Stu on Sunlight's Summit
More Summit Shots (Left: Stu)
The remoteness of these peaks coupled with the sunrise summit made for a very surreal and cool experience. I would highly recommend trying to catch a sunrise on this summit. We spent about fifteen minutes taking in the views and headed off for Windom. We ended up descending to the basin between Sunlight and Windom and then ascending a snow slope on Windom's north side, summiting at 8:00am.
Our route up Windom taken from Sunlight
We spent another fifteen minutes on Windom and headed for North Eolus. We descended Windom's west ridge route, filled up on some more H2O near Twin Lakes, and began the ascent of Eolus. We never really dropped below Twin Lakes on the way over to Eolus so our elevation lowpoint was around 12,500 ft.
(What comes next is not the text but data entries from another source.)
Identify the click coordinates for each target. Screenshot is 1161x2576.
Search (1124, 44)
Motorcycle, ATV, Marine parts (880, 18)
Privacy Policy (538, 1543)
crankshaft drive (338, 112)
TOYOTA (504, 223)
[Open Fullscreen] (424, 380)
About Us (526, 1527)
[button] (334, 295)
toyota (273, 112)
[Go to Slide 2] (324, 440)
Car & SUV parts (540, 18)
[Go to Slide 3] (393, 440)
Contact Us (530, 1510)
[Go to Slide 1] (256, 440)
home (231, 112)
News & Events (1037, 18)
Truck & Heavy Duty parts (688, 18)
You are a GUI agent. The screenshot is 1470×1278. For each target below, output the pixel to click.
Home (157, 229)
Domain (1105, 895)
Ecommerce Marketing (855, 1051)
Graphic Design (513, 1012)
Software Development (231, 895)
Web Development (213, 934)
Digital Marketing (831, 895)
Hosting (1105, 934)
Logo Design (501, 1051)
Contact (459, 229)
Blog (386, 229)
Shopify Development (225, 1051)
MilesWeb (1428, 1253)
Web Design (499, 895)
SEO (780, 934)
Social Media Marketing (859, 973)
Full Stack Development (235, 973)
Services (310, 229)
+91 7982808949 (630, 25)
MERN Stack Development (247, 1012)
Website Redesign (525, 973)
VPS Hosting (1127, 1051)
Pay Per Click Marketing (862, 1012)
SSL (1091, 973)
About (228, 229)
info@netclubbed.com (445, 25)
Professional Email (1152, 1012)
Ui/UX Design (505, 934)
The ascent of Eolus was almost entirely snow free. The route is pretty straight forward and can be seen below.
The route up Mt. Eolus
We arrived at the saddle between North Eolus and Mt. Eolus (elevation unknown but I'm guessing it's around 13,800 ft.) and quickly jumped onto the summit of North Eolus at 11:00am. From the saddle to North Eolus took less than ten minutes.
North Eolus Summit, Mt. Eolus in the background
We then went for the fourth (or maybe third depending on how you count them) and last summit of the day. From this point we pretty much figured the whole thing was in the bag, only to be suprised by the difficult route finding and exposure on Eolus. The catwalk was not bad if you are comfortable with a little exposure but the ascent from the catwalk to the summit was slightly hairy in spots, I'm assuming we were off route a few times. The basic idea though is to head across the catwalk and then traverse south (left) and up, then left again and up again until reaching the summit ridge. We reached the summit at 11:45am. Overall Stu and I agreed that if you base difficulty on routefinding and exposed scrambling, Mt. Eolus is the most difficult climb of the group.
The Catwalk and Mt. Eolus from the saddle
On the summit we met Jared Workman and his wife, along with two others, all six of us being from Boulder. We spent about half an hour on the summit talking about mountains and various things, Jared gave us some great information about future climbs, he is three fourteeners away from finishing them all!
Mt. Eolus Summit
We descended, self arresting part of the way down, and arrived at our camp at 2:30pm to find that marmots had chewed into Stu's pack, presumably attracted to the salt in his sweat. A word of caution: the animals in Chicago Basin and very comfortable with humans and do not hesitate to eat gear, stick their heads in between your legs while you are urinating, or attempt to raid your tent while you are gone. You may find yourself surrounded, you may find yourself at the mercy of forest beasts, and you may find yourself devoured by mosquitos.